Let ABC be the required triangle, BC the given base, CD the given difference of the sides AB, AC: join BD, then DBC by Euc. 1. 18, can be shewn to be half the difference of the angles at the base, and AB is equal to AD. Hence at B in the given base BC, make the angle CED equal to half the difference of the angles at the base. On CB take CE equal to the difference of the sides, and with center C and radius CE, describe a circle cutting BD in D: join CD and produce it to A, making DA equal to DB. Then ABC is the triangle required.
70. On the line which is equal to the perimeter of the required triangle describe a triangle having its angles equal to the given angles. Then bisect the angles at the base; and from the point where these lines meet, draw lines parallel to the sides and meeting the base.
71. Let ABC be the required triangle, BC the given base, and the side AB greater than AC. Make AD equal to AC, and draw CD. Then the angle BCD may be shewn to be equal to half the difference, and the angle DCA equal to half the sum of the angles at the base. Hence ABC, ACB the angles at the base of the triangle are known.
72. Let the two given lines meet in A, and let B be the given point. If BC, BD be supposed to be drawn making equal angles with AC, and if AD and DC be joined, BCD is the triangle required, and the figure ACBD may be shewn to be a parallelogram. Whence the construction.
73. It can be shewn that lines drawn from the angles of a triangle to bisect the opposite sides, intersect each other at a point which is twothirds of their lengths from the angular points from which they are drawn. Let ABC be the triangle required, AD, BE, CF the given lines from the angles drawn to the bisections of the opposite sides and intersecting in G. Produce GD, making DH equal to DG, and join BH, CH: the figure GBHC is a parallelogram. Hence the construction.
74. Let ABC (fig. to Euc. 1. 20.) be the required triangle, having the base BC equal to the given base, the angle ABC equal to the given angle, and the two sides BA, AC together equal to the given line BD. Join DC, then since AD is equal to AC, the triangle ACD is isosceles, and therefore the angle ADC is equal to the angle ACD. Hence the
75. Let ABC be the required triangle (fig. to Euc. I. 18), having the angle ACB equal to the given angle, and the base BC equal to the given
line, also CD equal to the difference of the two sides AB, AC. If BD be joined, then ABD is an isosceles triangle. Hence the synthesis. Does this construction hold good in all cases?

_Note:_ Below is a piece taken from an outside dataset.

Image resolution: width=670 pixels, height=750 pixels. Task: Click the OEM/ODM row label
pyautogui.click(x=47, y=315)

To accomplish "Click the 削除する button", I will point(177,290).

76. Let ABC be the required triangle, (fig. Euc. 1. 18), of which the side BC is given and the angle BAC, also CD the difference between the sides AB, AC. Join BD; then AB is equal to AD, because CD is their difference, and the triangle ABD is isosceles, whence the angle ABD is equal to the angle ADB; and since BAD and twice the angle ABD are equal to two right angles, it follows that ABD is half the supplement of the given angle BAC. Hence the construction of the triangle.

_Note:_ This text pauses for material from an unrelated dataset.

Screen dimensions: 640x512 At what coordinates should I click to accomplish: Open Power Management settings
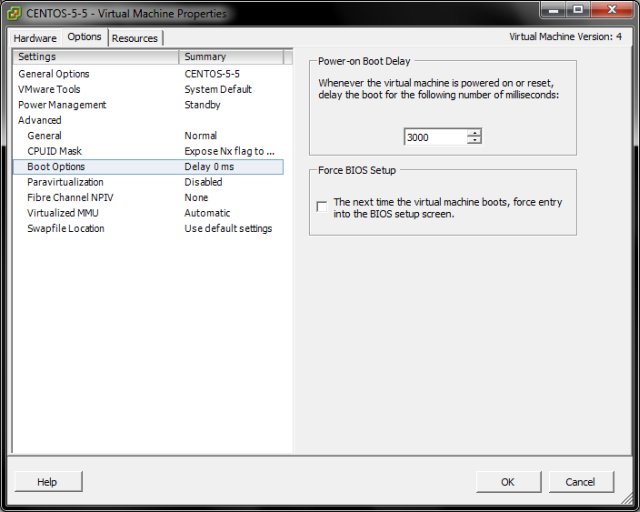(62, 105)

77. Let AB be the given base: at A draw the line AD to which the line bisecting the vertical angle is to be parallel. At B draw BE parallel to AD; from A draw AE equal to the given sum of the two sides to meet BE in E. At B make the angle EBC equal to the angle BEA, and draw CF parallel to AD. Then ACB is the triangle required.
78. Take any point in the given line, and apply Euc. 1. 23, 31.
79. On one of the parallel lines take EF equal to the given line, and with center E and radius EF describe a circle cutting the other in G. Join EG, and through A draw ABC parallel to EG.
80. This will appear from Euc. 1. 29, 15, 26.
81. Let AB, AC, AD, be the three lines. Take any point E in AC, and on EC make EF equal to EA. through F draw FG parallel to AB, join GE and produce it to meet AB in H. Then GE is equal to GH.
82. Apply Euc. 1. 32, 29.
83. From E draw EG perpendicular on the base of the triangle, then ED and EF may each be proved equal to EG, and the figure shewn to be equilateral. Three of the angles of the figure are right angles.
84. The greatest parallelogram which can be constructed with given sides can be proved to be rectangular.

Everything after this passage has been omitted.